Question 3.7: Translating Unit-Vector Information to Magnitude and Directi......
Translating Unit-Vector Information to Magnitude and Direction
Find the magnitude and direction of the vector \overrightarrow{ D }=(-3.5 \hat{\imath}+4.0 \hat{\jmath}) from Example 3.6.
INTERPRET and ANTICIPATE
Our work in Example 3.6 helps us anticipate the answer here. According to our sketch (Fig. 3.32), \vec{D} vector points into quadrant II, so we expect that 90^{\circ}<\theta<180^{\circ}
SOLVE
The scalar components are the coefficients in front of the unit vectors.
Find the magnitude from Equation 3.12.
A=\sqrt{A_x^2+A_y^2} (3.12)
\begin{aligned}& D=\sqrt{D_x^2+D_y^2} \\& D=\sqrt{(-3.5)^2+4.0^2} \\& D=5.3\end{aligned}Use Equation 3.14
\theta=\tan ^{-1} \frac{A_y}{A_x}\quad \quad (3.14)and a calculator to find the direction.
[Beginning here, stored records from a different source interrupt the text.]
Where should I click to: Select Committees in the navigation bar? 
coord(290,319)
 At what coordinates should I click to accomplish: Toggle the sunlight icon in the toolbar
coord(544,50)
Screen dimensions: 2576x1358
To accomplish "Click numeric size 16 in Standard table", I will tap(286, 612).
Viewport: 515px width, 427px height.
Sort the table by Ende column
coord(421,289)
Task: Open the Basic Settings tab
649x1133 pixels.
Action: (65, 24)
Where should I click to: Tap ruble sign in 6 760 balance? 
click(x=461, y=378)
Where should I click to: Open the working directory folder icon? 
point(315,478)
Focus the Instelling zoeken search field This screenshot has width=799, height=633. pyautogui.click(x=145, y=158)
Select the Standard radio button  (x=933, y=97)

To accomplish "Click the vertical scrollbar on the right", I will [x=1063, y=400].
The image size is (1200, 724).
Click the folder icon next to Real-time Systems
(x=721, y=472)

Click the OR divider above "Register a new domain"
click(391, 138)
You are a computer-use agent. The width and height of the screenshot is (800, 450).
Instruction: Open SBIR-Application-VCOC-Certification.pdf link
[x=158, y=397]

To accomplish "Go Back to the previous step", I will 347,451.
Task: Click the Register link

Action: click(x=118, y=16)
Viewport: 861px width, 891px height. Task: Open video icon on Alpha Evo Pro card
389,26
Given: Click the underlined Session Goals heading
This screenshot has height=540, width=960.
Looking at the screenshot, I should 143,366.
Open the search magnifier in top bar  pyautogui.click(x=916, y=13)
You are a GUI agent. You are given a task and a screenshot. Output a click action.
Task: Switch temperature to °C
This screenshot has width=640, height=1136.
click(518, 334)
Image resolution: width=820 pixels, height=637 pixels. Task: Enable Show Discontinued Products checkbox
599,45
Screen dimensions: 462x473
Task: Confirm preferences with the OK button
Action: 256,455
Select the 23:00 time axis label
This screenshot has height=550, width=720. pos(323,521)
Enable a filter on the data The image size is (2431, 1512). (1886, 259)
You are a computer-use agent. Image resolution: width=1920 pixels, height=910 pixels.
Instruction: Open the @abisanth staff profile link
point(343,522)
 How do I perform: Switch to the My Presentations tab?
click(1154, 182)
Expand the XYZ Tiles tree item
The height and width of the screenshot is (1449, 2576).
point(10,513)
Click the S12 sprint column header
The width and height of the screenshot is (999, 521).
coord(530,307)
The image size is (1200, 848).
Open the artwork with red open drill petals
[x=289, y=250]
\tan ^{-1} \frac{4.0}{-3.5}=-49^{\circ}CHECK and THINK
This result does not meet our expectation that 90^{\circ}< \theta <180^{\circ} . So, we add 180° to correct the answer returned by the calculator because \vec{D} should point into quadrant \mathrm{II}.
\theta=-49^{\circ}+180^{\circ}=131^{\circ}